__SELECTED PASSAGE__.
= Beginning of Section =
In early 2022, the city proposed sweeping all unhoused residents into several huge encampments, with up to 500 people in each, managed by the National Guard. Following widespread criticism, the city then “spent the year tailoring the plan and working on their rhetoric to ultimately make [it] politically viable,” says Dey, the Portland-based homelessness researcher. Now the plan is to create six encampments, each holding up to 150 unhoused people. At the end of last year, Urban Alchemy submitted a bid to operate as many as five of them; in March, Wheeler announced the location of the first site, which UA will run. The city plans to ban unsheltered outdoor homelessness except for these government-sanctioned encampments.
Advocates, experts, and unhoused people in Portland have expressed concerns about the prospect of UA-run megacamps. Andy Miller, the head of Our Just Future, a local shelter provider, says operating a shelter on that scale is “difficult work.” Maintaining a healthy environment while navigating the trauma of those sheltering there, he says, is no easy task.
“There’s going to be chaos,” predicts Vince Masiello, an unhoused resident of Right 2 Dream Too (R2D2), a safe rest site founded during the Occupy movement that eventually found its way to the corner of the parking lot near the Moda Center, where the Portland Trail Blazers play.
At R2D2, around two dozen longer-term residents stay in tiny homes, with additional communal shelter space for 40 more unhoused folks to bed down for the night. The village is autonomous, which means the residents—who have received de-escalation training—set their own rules and resolve conflicts democratically in weekly general meetings. “Even in our humble space,” Masiello says, “conflicts come up.” Trying to “scale that up” to a camp with more than 100 people, he continues, will be a disaster—one that he and other unhoused people at R2D2 say they fear.
“The idea that they’re actually going to successfully manage all the sanctioned encampments and force every single homeless person into them? I don’t think that’s going to happen,” Dey says. Such an approach, compounded by UA’s lack of training, is “going to implode.”
There’s also the question of cost. In its bid, UA predicted that it would cost over $5 million a year to operate a single 150-person encampment—or about $34,000 per person per year.
That’s still cheaper than some UA-run projects. UA ambassadors monitor San Francisco’s first tiny-home village, which had its lease renewed for another two years in February. Each cabin at the UA-patrolled site costs the city just shy of $80,000 a year. (In contrast, Portland’s R2D2 is run by an independent nonprofit without any city funding, in large part because the residents police themselves.)
Dey calls these expenditures “ridiculous.” “Every year,” she says, “we watch various bureaus serving essential functions begging for scraps. Meanwhile, the city is [doling] out hundreds of millions for the police and contracts like this, which serve a very similar function: to control the use of public space, remove homeless people, and attempt to sweep the problem out of sight. But homelessness will not go away, and people will continue to suffer.”
UA’s Tyler readily admits that “we’re not building enough permanent housing and affordable housing,” but Lena Miller says that what UA has “done is we’ve risen to the call that cities have had.”
She jokes that “maybe at some point, Urban Alchemy will get big enough and powerful enough where we make a bunch of developer friends and we buy up a bunch of land and we become permanent housing developers.”
Until then, Urban Alchemy plans to “stay in their lane,” which critics say is tantamount to a private police force targeting the homeless. That lane, according to Kyser at the Coalition on Homelessness, continues to widen as Democratic mayors find ways to abandon their promises to defund the police while shrouding their policing measures in social justice language.
As Kyser puts it, Urban Alchemy is “obviously not an alternative to policing—it is alternative policing.”
= End of Section =
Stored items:
= Beginning of Section =
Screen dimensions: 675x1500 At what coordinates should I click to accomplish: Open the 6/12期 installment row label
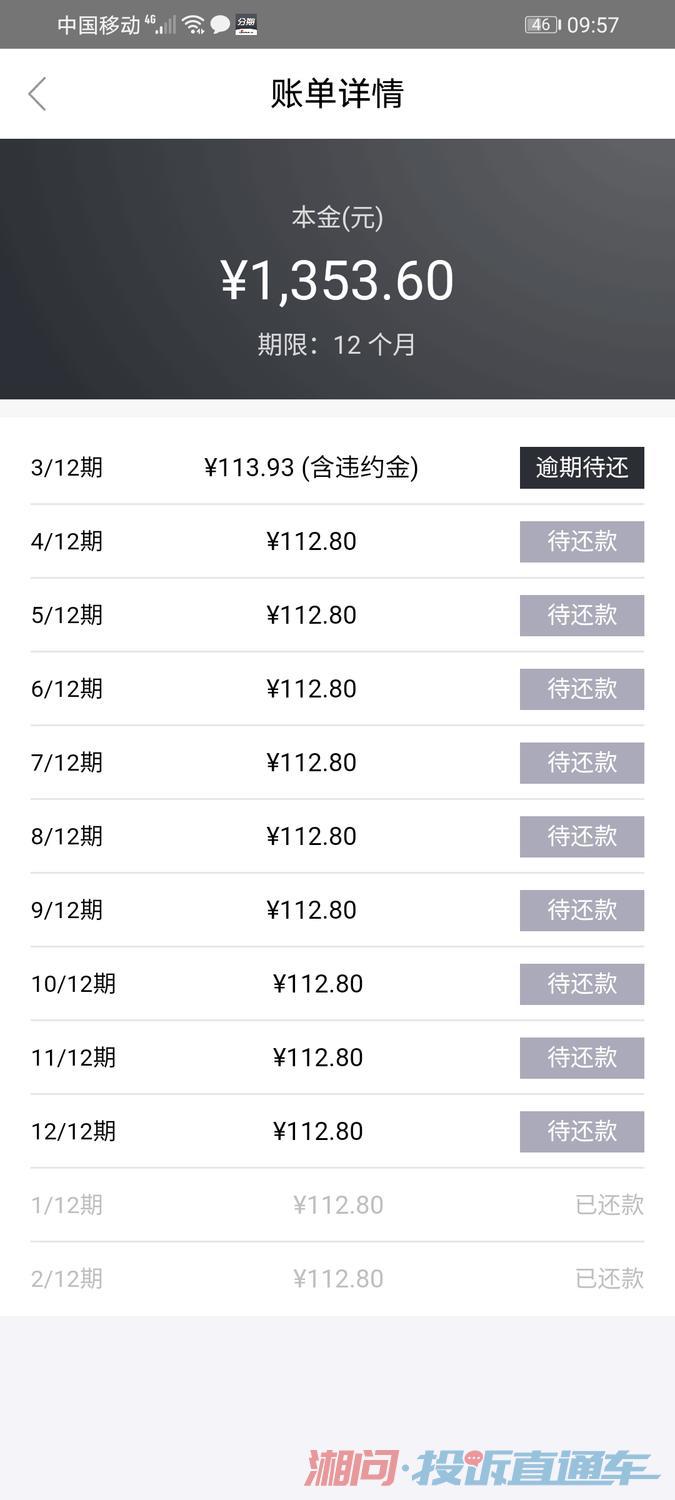click(67, 689)
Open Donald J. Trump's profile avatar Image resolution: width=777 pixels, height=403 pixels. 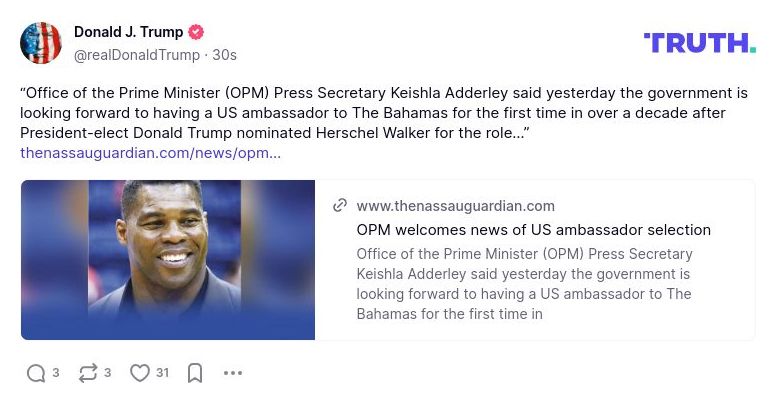click(x=41, y=43)

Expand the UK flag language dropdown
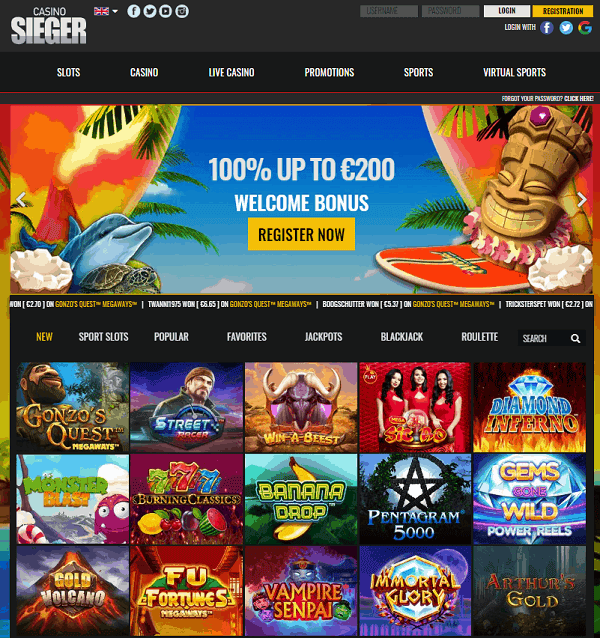106,11
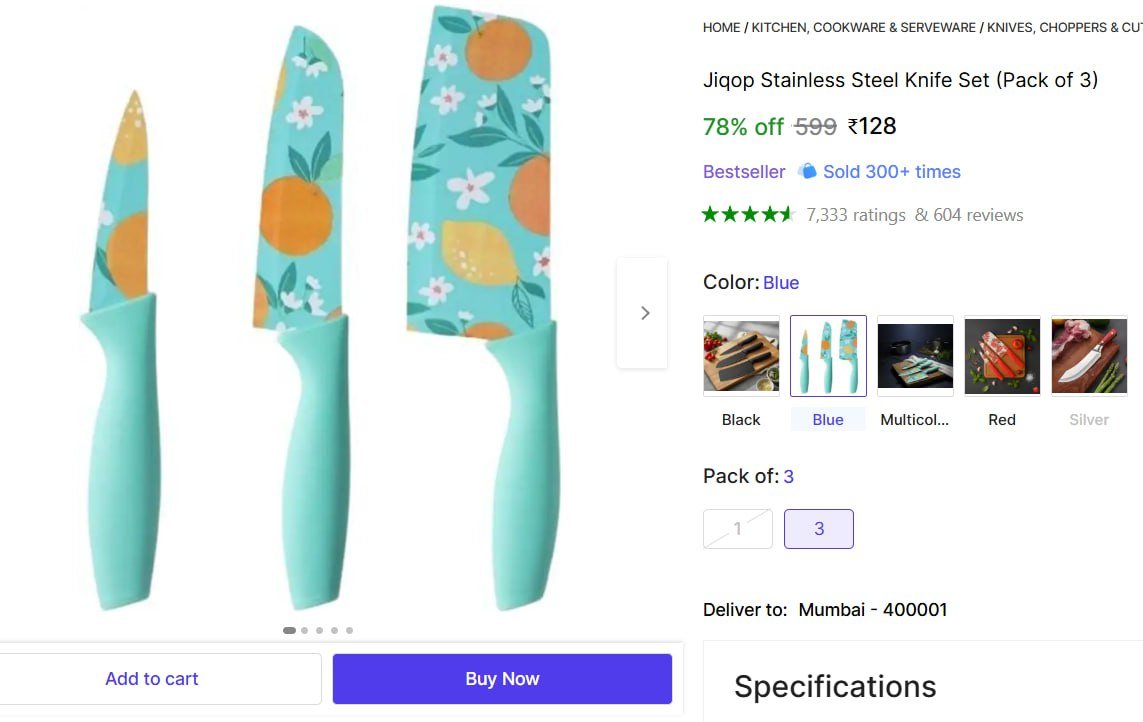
= End of Section =
__REQUIRED WORK__.
#1 Summarize the passage on Portland's encampment plan in two sentences.
#2 Print the passage on Portland's encampment plan, starting at "Advocates, experts, and" and ending at "no easy task.".

__RESULTS OF THE EXERCISE__.
#1 Portland now plans to create six government-sanctioned encampments of up to 150 unhoused people each, with Urban Alchemy set to run the first, and to ban unsheltered outdoor homelessness everywhere else. Advocates, experts, and unhoused residents warn the camps will be chaotic and costly at over $5 million a year each, and critics call Urban Alchemy "alternative policing."

#2
Advocates, experts, and unhoused people in Portland have expressed concerns about the prospect of UA-run megacamps. Andy Miller, the head of Our Just Future, a local shelter provider, says operating a shelter on that scale is “difficult work.” Maintaining a healthy environment while navigating the trauma of those sheltering there, he says, is no easy task.